B. burgdorferi infection in the untreated or inadequately treated patient may progress to late disseminated disease weeks to months after infection. The most common objective manifestation of late disseminated Lyme disease is intermittent swelling and pain of one or a few joints, usually large, weight-bearing joints such as the knee. Some patients develop chronic axonal polyneuropathy, or encephalopathy, the latter usually manifested by cognitive disorders, sleep disturbance, fatigue, and personality changes. Infrequently, Lyme disease morbidity may be severe, chronic, and disabling. An ill-defined post-Lyme disease syndrome occurs in some persons following treatment for Lyme disease. Lyme disease is rarely, if ever, fatal.

Diagnosis: The diagnosis of Lyme disease is based primarily on clinical findings, and it is often appropriate to treat patients with early disease solely on the basis of objective signs and a known exposure. Serologic testing may, however, provide valuable supportive diagnostic information in patients with endemic exposure and objective clinical findings that suggest later stage disseminated Lyme disease. When serologic testing is indicated, CDC recommends testing initially with a sensitive first test, either an enzyme-linked immunosorbent assay (ELISA) or an indirect fluorescent antibody (IFA) test, followed by testing with the more specific Western immunoblot (WB) test to corroborate equivocal or positive results obtained with the first test.

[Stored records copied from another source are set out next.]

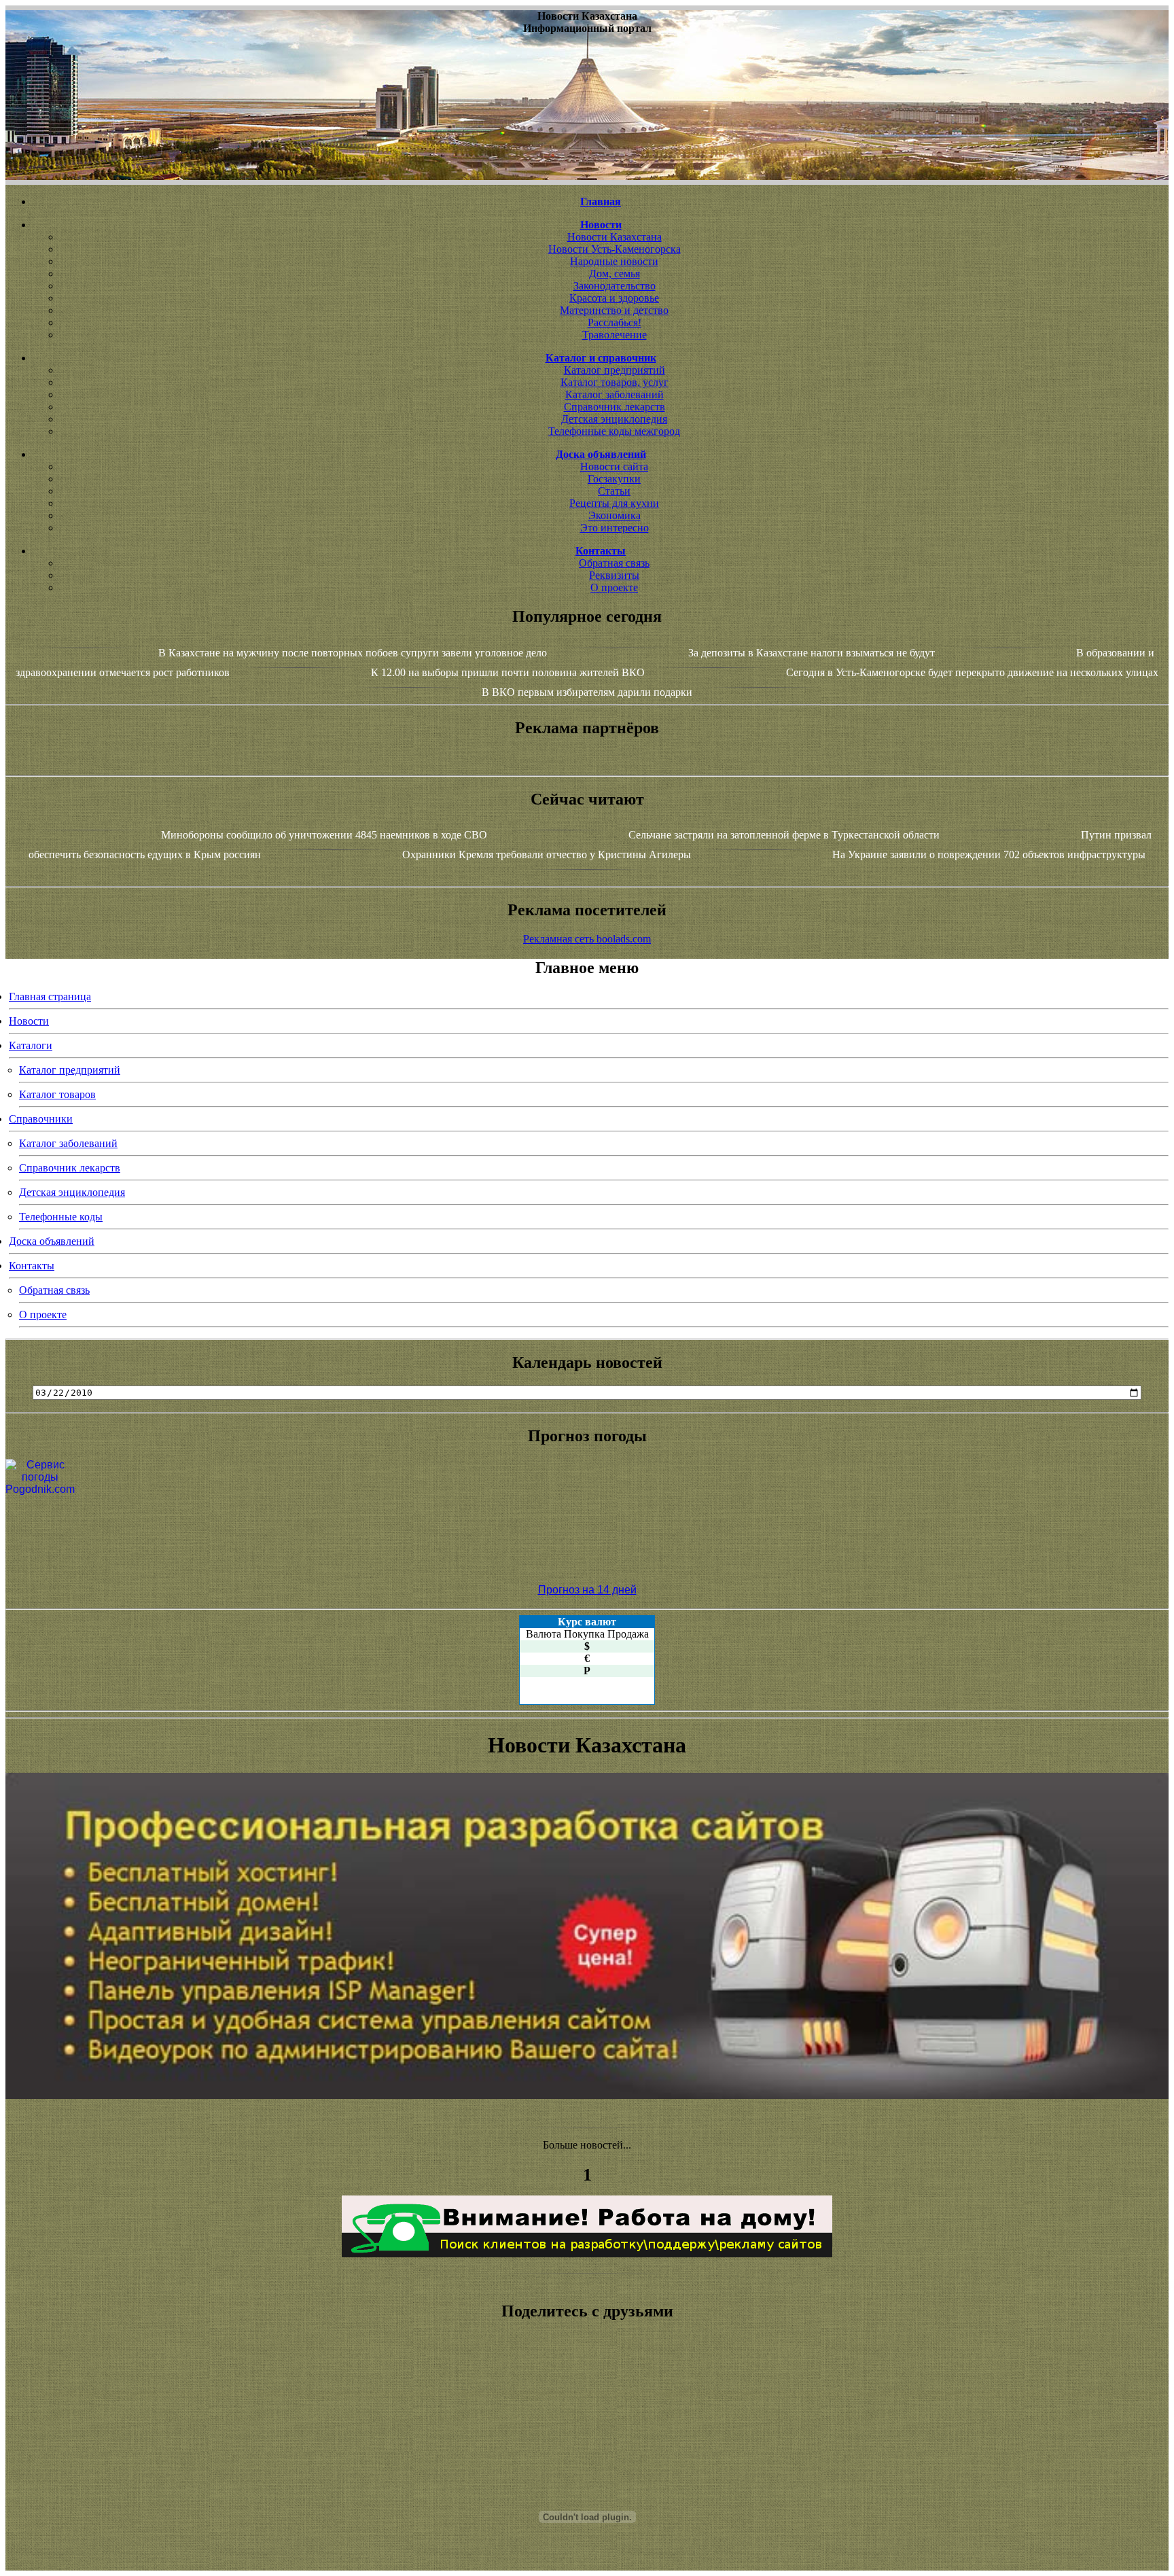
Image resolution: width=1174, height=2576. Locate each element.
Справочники (41, 1119)
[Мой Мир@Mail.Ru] (587, 2449)
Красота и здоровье (614, 298)
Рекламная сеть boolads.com (587, 939)
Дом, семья (614, 273)
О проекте (614, 587)
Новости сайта (614, 466)
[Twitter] (587, 2424)
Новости (29, 1021)
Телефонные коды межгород (614, 431)
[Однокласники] (587, 2437)
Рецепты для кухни (614, 503)
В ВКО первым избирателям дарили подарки (587, 692)
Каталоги (30, 1045)
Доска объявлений (51, 1241)
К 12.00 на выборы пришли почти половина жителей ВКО (508, 672)
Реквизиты (614, 575)
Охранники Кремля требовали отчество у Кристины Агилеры (546, 854)
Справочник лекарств (614, 406)
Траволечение (614, 334)
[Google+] (587, 2375)
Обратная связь (614, 563)
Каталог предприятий (614, 370)
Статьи (614, 491)
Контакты (31, 1265)
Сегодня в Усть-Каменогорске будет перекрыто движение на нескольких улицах (972, 672)
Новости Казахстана (614, 237)
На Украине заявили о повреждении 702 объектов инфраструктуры (988, 854)
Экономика (614, 515)
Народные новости (614, 261)
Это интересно (614, 527)
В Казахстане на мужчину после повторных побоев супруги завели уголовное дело (352, 652)
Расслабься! (614, 322)
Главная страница (50, 996)
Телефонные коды (61, 1216)
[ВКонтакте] (587, 2400)
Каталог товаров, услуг (615, 382)
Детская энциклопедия (614, 419)
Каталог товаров (57, 1094)
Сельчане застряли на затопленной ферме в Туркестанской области (784, 835)
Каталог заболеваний (614, 394)
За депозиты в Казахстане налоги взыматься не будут (811, 652)
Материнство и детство (614, 310)
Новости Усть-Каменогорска (614, 249)
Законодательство (614, 286)
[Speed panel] (587, 2363)
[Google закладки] (587, 2388)
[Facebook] (587, 2412)
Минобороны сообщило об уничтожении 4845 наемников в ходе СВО (324, 835)
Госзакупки (614, 478)
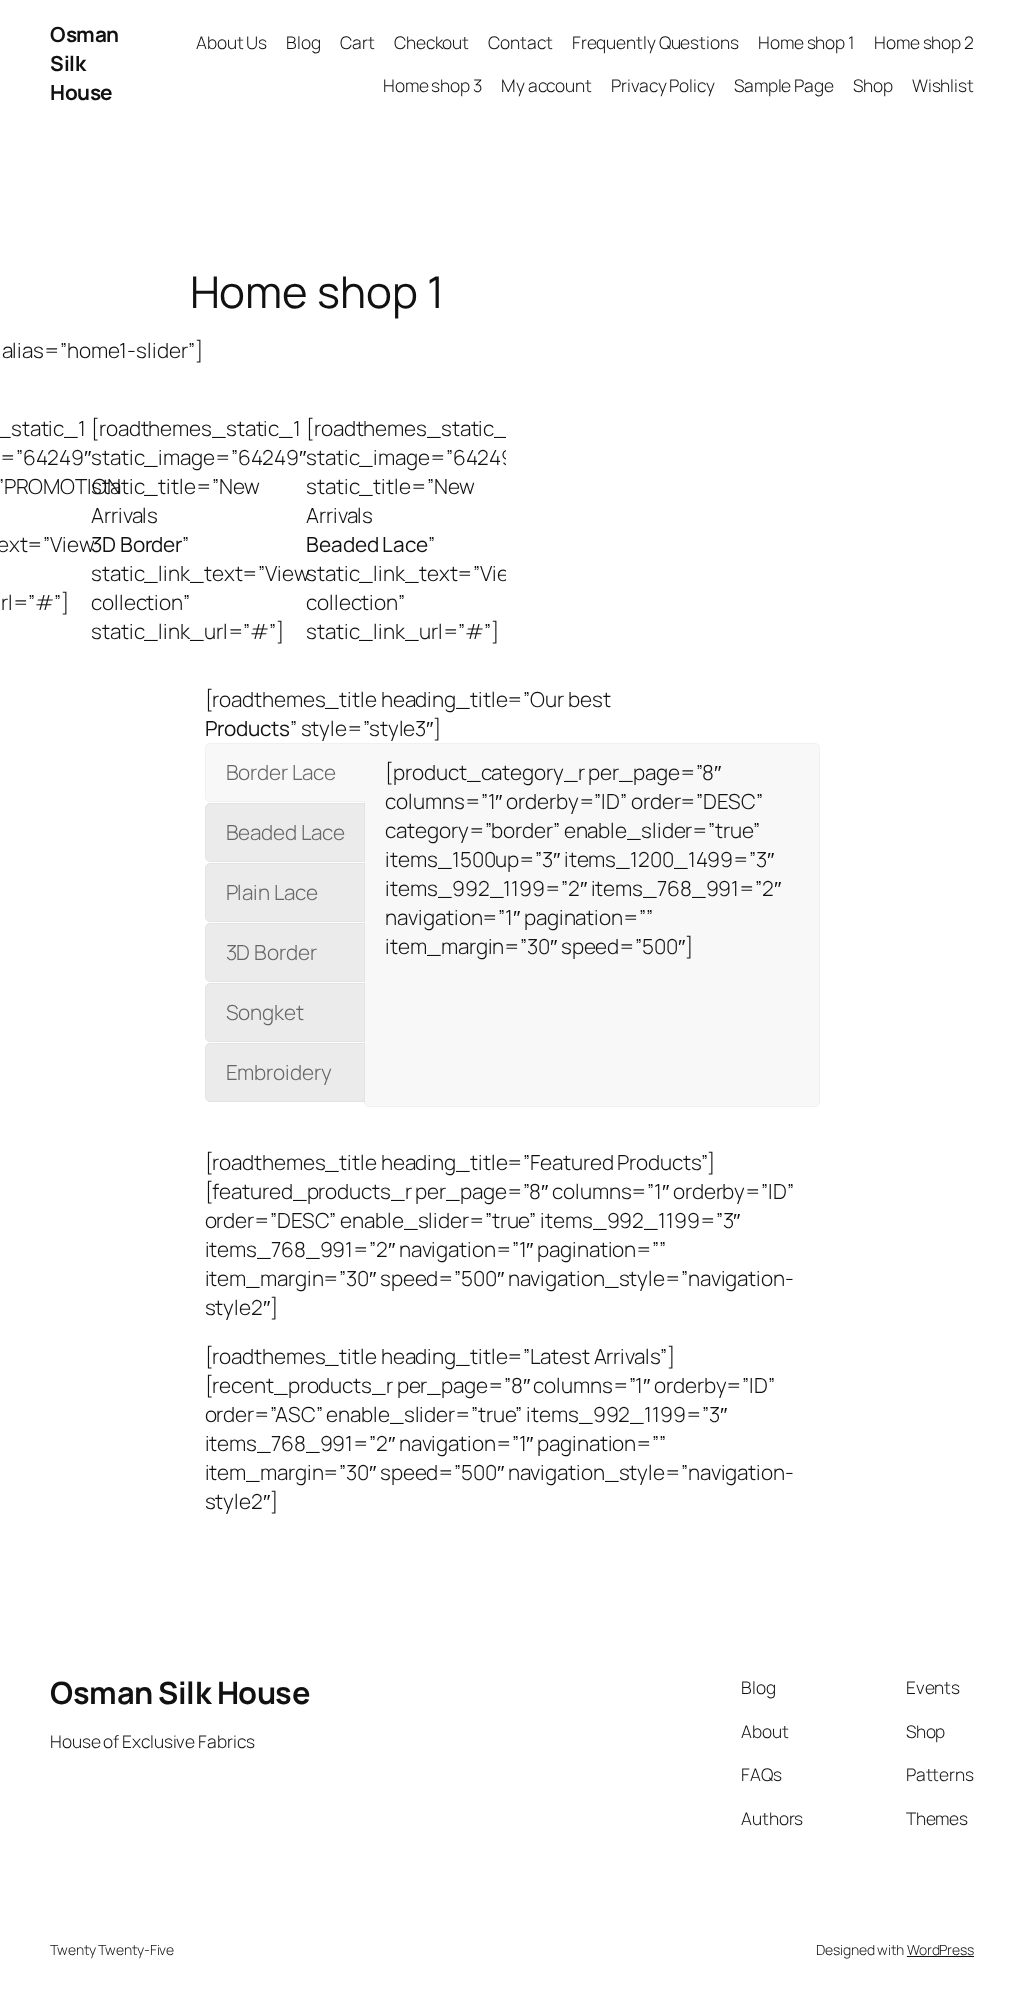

Although antibiotic treatment in early localized disease may blunt or abrogate the antibody response, patients with early disseminated or late-stage disease usually have strong serological reactivity and demonstrate expanded WB immunoglobulin G (IgG) banding patterns to diagnostic B. burgdorferi antigens. Antibodies often persist for months or years following successfully treated or untreated infection. Thus, seroreactivity alone cannot be used as a marker of active disease. Neither positive serologic test results nor a history of previous Lyme disease assures that an individual has protective immunity. Repeated infection with B. burgdorferi has been documented. B. burgdorferi can be cultured from 80% or more of biopsy specimens taken from early erythema migrans lesions. However, the diagnostic usefulness of this procedure is limited because of the need for a special bacteriologic medium (modified Barbour-Stoenner-Kelly medium) and protracted observation of cultures.

Polymerase chain reaction (PCR) has been used to amplify genomic DNA of B. burgdorferi in skin, blood, cerobro-spinal fluid, and synovial fluid, but PCR has not been standardized for routine diagnosis of Lyme disease.